Natural Resource: Avoiding ActiveAdmin
Background
Natural Resource was born from frustrations experienced on legacy projects that used gems like ActiveAdmin to provide an admin interface for an app. For the very basics ActiveAdmin is great; it provides you a set of functionality out of the box that you don’t have to implement yourself.
Unfortunately, we are all aware that requirements change and functionality grows. ActiveAdmin forces you to extend it using its own concepts outside of standard Rails practices, sometimes going so far as to mix routing, controller and view details in the same file.
Rolling your own admin functionality?
After a frustrating few hours grappling with AA’s quirks, it’s easy to understand why someone would resort to rolling their own admin interface. Advanced admin features shouldn’t be any harder to implement than the rest of your app.
Secondly, it’s often hard to integrate large, opinionated admin gems because they try to blend authentication and/or authorisation logic with their own concepts. Whilst Natural Resource is also opinionated, it exists and performs in a very simple way and is easily overridden.

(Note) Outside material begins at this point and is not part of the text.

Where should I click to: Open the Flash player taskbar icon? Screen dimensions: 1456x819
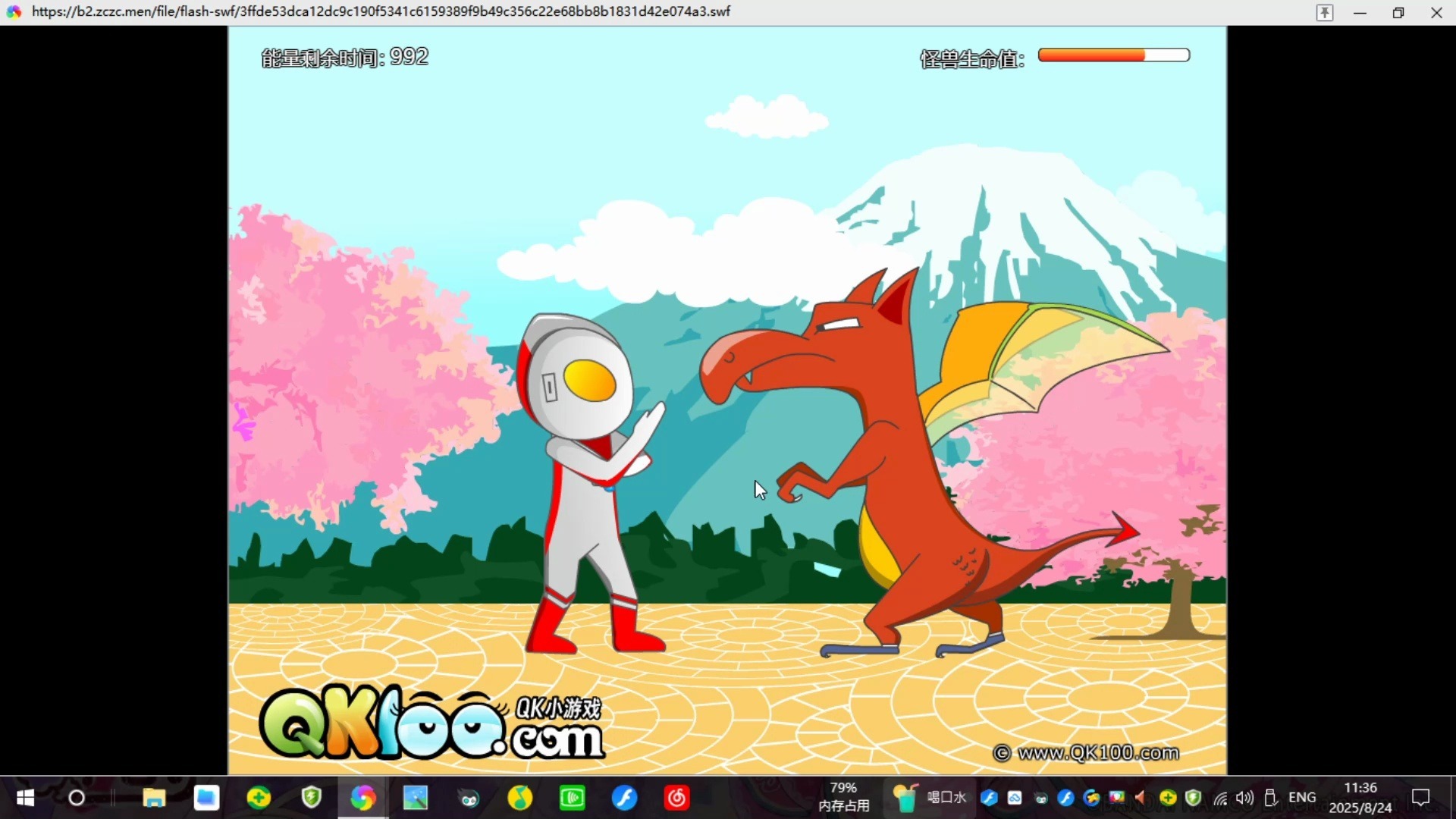(x=624, y=798)
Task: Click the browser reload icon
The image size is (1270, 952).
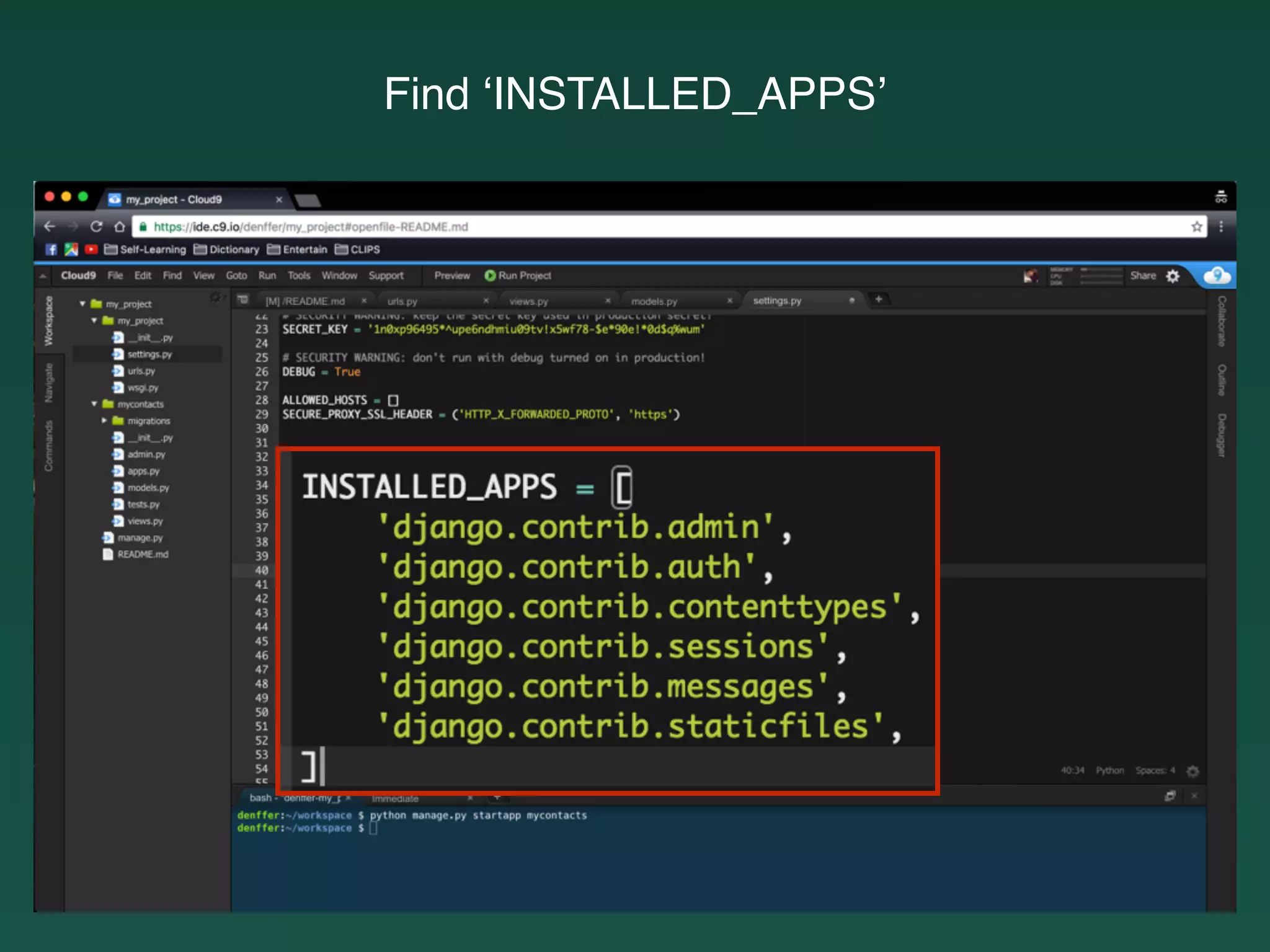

Enough talk - show me the code!
The following is a typical NR-based controller:
# Controller for generating and displaying Reports for orders received
class Admin::OrdersController < ApplicationController
include AdminController
include ReportDownloading
resource :order
def resource_scope
Order.includes(:txns, line_items: [:product])
end
def report_class
OrderReport
end
end
If we take the above to have authenticated our admin-user (via your own AdminController
concern) then our view could look like this:
%h1 Order Report
= search_form_for [current_context, query] do |f|
= f.input :user_email_cont, label: 'Recipient Email'
= f.input :amount_cents_gt, label: 'Amount greater than'
= f.button :submit, "Apply filters"
= link_to 'Download report', [:download, current_context, :orders,
q: params[:q])
%table
%tr
%th Order Reference
%th Payment Method
%th Recipient Name
%th Amount
%th Created At
- resources.each do |resource|
%tr
%td= resource.reference
%td= resource.source_type.titleize
%td= resource.user.name
%td= resource.amount.format
%td= resource.created_at
= will_paginate resources
The above controller offers several helper methods:
current_context
is a method defined to specify the area of the site you are in. It is used for consistently defining routes.query
is the Ransack search object used for defining simple querying using the Ransack syntax.resource_scope
is the initial scope of the objects scoped via its respective policy, i.e.policy_scope(resource_scope)
resources
is the lazy-loaded, paginated result of applying the Ransack query across theresource_scope
method.
In Summary
The main motivation behind Natural Resource is to be pragmatic. There are further extensions that can be made to it to allow auto-generating initial views if a sensible standard set can be decided upon without introducing too much overhead/complexity.
It provides a rich set of foundational functionality and tries its best to take a sensible modular, easily overridden approach to standardised components.
There is an NR example repo that contains a more detailed example, but nothing beats reading the source. The majority of functionality is only ~100 lines long. I will add to the NR example repository as we use NR at Terracoding, converting the git history to a series of steps you can follow in the README.